ЗАДАНИЕ 1: Чем, согласно фрагменту о предыстории второй мировой войны, фашистская программа привлекала право-консервативные круги Европы?
ЗАДАНИЕ 2: Подхватите фрагмент о предыстории второй мировой войны с того места, на котором он заканчивается, и напишите продолжение.

ФРАГМЕНТ ДОКУМЕНТА:
Другая важная проблема состоит в выяснении того, в какой мере в самых различных слоях существовало ощущение грядущей беды. Известная резолюция VII конгресса Коминтерна отражала понимание руководителями коммунистического движения того, что фашизм представлял собой главную угрозу всему миру. В СССР после прихода гитлеровцев к власти в Германии, естественно, господствовали настроения осуждения нацистской политики и идеологии; в таком же духе действовала и пропаганда. Конгрессы деятелей культуры и науки, многочисленные встречи европейской общественности, конференции пацифистов, тревога многих западноевропейских либералов свидетельствовали о том, что многие представители европейской общественности тоже сознавали приближающуюся опасность.
Но одновременно в Европе были распространены шовинистические настроения в поддержку фашистских идей и лозунгов. Право-консервативным кругам импонировал антикоммунизм и антисоветизм фашистской программы. Европейская реакция рассчитывала, что фашизм железной рукой остановит рост революционного движения и обуздает европейских радикалов.
Отметим еще одно немаловажное обстоятельство. Обращаясь к предыстории второй мировой войны, мы порой так увлекаемся критикой англо-французской политики «умиротворения», что чуть ли не забываем главных виновников войны. На одной из встреч историков польский ученый справедливо заметил, что у нас иногда получается, что за возникновение войны несут большую ответственность Чемберлен и Даладье, нежели Гитлер и его окружение.

ПОКАЗАННЫЕ СТРОКИ:
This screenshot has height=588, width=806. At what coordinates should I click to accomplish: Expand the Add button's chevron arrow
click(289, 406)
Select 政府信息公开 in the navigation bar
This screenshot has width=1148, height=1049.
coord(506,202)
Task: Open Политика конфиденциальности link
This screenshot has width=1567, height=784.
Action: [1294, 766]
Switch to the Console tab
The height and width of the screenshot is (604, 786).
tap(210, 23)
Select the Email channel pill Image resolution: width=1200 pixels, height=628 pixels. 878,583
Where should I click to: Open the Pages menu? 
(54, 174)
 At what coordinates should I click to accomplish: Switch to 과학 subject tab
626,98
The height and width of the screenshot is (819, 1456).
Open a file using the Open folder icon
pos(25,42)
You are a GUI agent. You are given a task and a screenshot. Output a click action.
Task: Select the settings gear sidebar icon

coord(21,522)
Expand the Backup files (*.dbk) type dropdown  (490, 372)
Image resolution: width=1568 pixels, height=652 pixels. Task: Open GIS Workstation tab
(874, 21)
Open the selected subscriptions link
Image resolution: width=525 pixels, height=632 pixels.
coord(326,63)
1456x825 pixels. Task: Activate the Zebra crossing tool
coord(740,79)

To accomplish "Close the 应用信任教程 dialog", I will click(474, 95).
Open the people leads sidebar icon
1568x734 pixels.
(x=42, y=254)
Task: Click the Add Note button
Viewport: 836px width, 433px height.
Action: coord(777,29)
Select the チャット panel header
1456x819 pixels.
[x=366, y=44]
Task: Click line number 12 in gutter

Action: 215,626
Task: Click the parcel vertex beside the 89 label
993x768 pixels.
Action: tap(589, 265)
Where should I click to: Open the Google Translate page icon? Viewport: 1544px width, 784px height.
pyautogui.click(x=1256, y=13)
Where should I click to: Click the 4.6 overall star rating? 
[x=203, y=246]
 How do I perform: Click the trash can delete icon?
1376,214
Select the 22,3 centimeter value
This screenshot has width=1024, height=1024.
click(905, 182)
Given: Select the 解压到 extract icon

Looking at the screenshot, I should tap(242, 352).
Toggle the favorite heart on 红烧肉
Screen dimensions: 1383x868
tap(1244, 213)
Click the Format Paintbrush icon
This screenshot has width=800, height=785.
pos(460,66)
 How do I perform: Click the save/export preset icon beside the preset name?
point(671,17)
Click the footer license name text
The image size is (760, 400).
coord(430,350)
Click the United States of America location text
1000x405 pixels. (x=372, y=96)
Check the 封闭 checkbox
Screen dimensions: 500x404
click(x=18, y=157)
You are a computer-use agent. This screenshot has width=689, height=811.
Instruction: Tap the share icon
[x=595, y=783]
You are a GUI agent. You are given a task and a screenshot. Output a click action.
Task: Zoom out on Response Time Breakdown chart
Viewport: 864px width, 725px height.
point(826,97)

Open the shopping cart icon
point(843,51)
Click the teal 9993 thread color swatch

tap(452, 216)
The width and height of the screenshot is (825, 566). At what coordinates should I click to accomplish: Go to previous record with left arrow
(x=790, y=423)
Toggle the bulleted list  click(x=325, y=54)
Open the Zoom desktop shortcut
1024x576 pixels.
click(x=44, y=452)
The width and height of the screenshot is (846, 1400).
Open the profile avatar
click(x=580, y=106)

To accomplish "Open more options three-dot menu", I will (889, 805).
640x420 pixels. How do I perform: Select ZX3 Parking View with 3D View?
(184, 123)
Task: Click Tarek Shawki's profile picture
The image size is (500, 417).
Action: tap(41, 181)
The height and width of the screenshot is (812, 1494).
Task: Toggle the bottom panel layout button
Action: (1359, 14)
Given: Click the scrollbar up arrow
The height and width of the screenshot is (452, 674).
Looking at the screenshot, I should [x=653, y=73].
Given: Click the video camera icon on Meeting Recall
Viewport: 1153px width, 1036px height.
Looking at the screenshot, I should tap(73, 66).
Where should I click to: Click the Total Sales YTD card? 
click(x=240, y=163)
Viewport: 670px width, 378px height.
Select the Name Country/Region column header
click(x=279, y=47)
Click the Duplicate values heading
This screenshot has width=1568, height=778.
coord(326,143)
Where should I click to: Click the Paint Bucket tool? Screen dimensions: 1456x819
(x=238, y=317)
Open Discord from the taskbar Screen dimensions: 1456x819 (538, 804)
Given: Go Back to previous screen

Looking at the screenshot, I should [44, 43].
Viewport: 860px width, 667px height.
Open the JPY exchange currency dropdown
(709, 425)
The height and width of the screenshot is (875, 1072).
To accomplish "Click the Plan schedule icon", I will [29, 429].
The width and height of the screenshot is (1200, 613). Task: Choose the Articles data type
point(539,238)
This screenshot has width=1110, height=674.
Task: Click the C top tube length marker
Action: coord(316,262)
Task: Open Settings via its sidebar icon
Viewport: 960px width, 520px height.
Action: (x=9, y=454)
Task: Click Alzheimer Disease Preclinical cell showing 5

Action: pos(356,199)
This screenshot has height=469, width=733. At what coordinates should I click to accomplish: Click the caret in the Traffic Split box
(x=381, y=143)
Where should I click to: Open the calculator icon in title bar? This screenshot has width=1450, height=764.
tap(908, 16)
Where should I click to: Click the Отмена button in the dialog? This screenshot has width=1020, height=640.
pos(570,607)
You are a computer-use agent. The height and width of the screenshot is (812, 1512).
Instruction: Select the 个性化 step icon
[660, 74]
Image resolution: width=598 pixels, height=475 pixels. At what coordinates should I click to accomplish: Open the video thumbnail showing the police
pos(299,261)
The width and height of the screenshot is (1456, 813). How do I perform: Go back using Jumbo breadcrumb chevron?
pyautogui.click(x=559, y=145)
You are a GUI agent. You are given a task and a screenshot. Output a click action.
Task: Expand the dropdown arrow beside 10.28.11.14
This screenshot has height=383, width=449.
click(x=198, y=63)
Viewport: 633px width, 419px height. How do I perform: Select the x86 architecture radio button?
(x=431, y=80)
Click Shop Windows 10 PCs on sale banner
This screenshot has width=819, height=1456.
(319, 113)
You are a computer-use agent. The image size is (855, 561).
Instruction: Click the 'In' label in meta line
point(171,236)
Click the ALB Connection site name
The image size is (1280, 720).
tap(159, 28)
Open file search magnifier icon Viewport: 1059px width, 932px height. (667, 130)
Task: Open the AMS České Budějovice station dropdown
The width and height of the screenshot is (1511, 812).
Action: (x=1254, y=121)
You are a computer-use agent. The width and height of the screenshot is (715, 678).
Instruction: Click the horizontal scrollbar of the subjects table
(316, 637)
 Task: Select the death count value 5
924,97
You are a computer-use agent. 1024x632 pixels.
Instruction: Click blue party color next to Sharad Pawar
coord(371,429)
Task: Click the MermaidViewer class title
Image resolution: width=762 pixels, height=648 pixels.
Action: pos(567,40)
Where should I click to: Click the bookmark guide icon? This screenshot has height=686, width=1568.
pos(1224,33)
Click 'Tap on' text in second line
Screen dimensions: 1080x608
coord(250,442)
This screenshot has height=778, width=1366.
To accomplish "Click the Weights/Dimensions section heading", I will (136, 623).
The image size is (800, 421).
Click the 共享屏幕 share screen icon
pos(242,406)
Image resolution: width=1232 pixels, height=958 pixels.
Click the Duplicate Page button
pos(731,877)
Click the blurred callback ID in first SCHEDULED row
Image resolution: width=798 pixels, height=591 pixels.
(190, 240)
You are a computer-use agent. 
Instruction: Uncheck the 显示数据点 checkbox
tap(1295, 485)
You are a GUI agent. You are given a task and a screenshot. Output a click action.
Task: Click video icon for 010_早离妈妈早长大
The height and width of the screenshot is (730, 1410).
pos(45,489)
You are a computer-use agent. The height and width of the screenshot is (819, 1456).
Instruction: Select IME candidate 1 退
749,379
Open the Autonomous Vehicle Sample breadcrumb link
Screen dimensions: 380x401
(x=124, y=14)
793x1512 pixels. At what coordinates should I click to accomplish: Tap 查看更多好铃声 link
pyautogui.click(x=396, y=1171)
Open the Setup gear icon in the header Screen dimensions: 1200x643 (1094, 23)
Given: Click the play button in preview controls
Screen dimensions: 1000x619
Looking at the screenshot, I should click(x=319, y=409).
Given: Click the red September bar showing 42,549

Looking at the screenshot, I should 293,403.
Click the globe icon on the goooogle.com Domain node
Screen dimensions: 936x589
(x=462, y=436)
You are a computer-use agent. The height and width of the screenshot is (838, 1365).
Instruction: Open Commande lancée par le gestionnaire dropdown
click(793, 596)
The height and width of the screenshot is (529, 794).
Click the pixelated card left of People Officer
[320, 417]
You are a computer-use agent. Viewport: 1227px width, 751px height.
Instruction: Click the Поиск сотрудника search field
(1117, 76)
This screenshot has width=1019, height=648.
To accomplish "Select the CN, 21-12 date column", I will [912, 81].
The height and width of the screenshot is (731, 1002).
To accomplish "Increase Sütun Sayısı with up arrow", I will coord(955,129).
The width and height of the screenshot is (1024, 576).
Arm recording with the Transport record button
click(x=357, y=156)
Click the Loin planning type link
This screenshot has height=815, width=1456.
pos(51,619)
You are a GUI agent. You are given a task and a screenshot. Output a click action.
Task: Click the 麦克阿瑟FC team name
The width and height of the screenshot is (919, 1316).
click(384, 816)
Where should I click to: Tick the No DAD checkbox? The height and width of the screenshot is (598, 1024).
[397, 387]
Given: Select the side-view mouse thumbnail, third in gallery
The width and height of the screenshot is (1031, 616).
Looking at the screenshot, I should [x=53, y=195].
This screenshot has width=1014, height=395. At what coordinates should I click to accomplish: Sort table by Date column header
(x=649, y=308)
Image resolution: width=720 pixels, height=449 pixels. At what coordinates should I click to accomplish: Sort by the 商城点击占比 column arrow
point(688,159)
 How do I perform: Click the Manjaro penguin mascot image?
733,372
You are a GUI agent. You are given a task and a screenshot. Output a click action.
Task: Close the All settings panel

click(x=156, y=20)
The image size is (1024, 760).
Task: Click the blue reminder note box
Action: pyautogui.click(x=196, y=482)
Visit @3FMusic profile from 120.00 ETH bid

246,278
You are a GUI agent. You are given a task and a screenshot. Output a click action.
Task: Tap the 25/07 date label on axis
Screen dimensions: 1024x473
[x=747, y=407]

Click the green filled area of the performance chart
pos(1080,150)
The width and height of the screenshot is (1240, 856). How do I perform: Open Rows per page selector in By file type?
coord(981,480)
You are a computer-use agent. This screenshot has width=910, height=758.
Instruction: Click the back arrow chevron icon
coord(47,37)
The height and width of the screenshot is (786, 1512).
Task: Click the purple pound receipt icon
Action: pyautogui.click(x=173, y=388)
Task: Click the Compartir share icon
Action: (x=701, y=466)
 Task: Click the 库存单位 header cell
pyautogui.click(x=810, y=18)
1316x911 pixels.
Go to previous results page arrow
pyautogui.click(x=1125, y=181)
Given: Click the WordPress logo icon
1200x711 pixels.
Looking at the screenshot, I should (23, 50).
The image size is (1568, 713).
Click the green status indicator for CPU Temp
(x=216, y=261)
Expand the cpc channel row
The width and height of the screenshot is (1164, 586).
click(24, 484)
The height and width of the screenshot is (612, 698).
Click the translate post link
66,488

ОЖИДАЕМЫЙ ОТВЕТ 1: Право-консервативным кругам импонировали антикоммунизм и антисоветизм фашистской программы. Европейская реакция рассчитывала, что фашизм железной рукой остановит рост революционного движения и обуздает европейских радикалов.

ОЖИДАЕМЫЙ ОТВЕТ 2:
Вызов, брошенный человечеству фашизмом, составлял реальную основу для широкого объединения самых различных сил, готовых противостоять надвигавшейся катастрофе. Для Советского Союза фашизм означал опасность порабощения и гибели миллионов людей; народы Европы все полнее осознавали возможные последствия фашистской угрозы. Интеллигенция различных стран, писатели, ученые, художники предостерегали, призывали преодолеть безразличие и конформизм и объединить усилия в борьбе с коричневой чумой.
Серьезное беспокойство охватило и правящие круги многих стран Европы и США. Немало политических деятелей Англии, Франции и других государств видели в усилении Германии угрозу для своих позиций в Европе и в других частях земного шара. Экономические и политические противоречия между капиталистическими странами создавали почву для острого соперничества между Англией и Францией, с одной стороны, и Германией — с другой.
Важным этапом на пути обеспечения безопасности Европы и возможности объединения антифашистских сил явились 1933–1936 годы. Тогда стали прочерчиваться контуры системы коллективной безопасности, консолидации борцов с фашизмом во всем мире. Выработанный Советским Союзом комплекс мер и предложений предусматривал совместные действия ряда больших и малых европейских государств, подписание соглашений о гарантиях восточных границ соседей Германии («восточное Локарно») и т. п.
В те годы выявилась близость подходов советской дипломатии и позиции ряда влиятельных деятелей Франции (Л. Барту, Ж. Поль Бонкура, Э. Эррио). К попыткам создать систему коллективной безопасности подключились король Югославии и министр иностранных дел Румынии, многие деятели других западных стран. Они по-прежнему «не принимали» идеологию и практику социализма, но были готовы к объединению усилий в борьбе с фашизмом. Происходили многочисленные встречи М. Литвинова — горячего поборника сотрудничества с буржуазно-демократическими государствами Запада — с политическими деятелями и дипломатами больших и малых стран. И определенные результаты были достигнуты: подписаны советско-французский и советско-чехословацкий договоры о взаимопомощи, Советский Союз вступил в Лигу Наций, велись переговоры о разоружении, СССР был признан Соединенными Штатами Америки.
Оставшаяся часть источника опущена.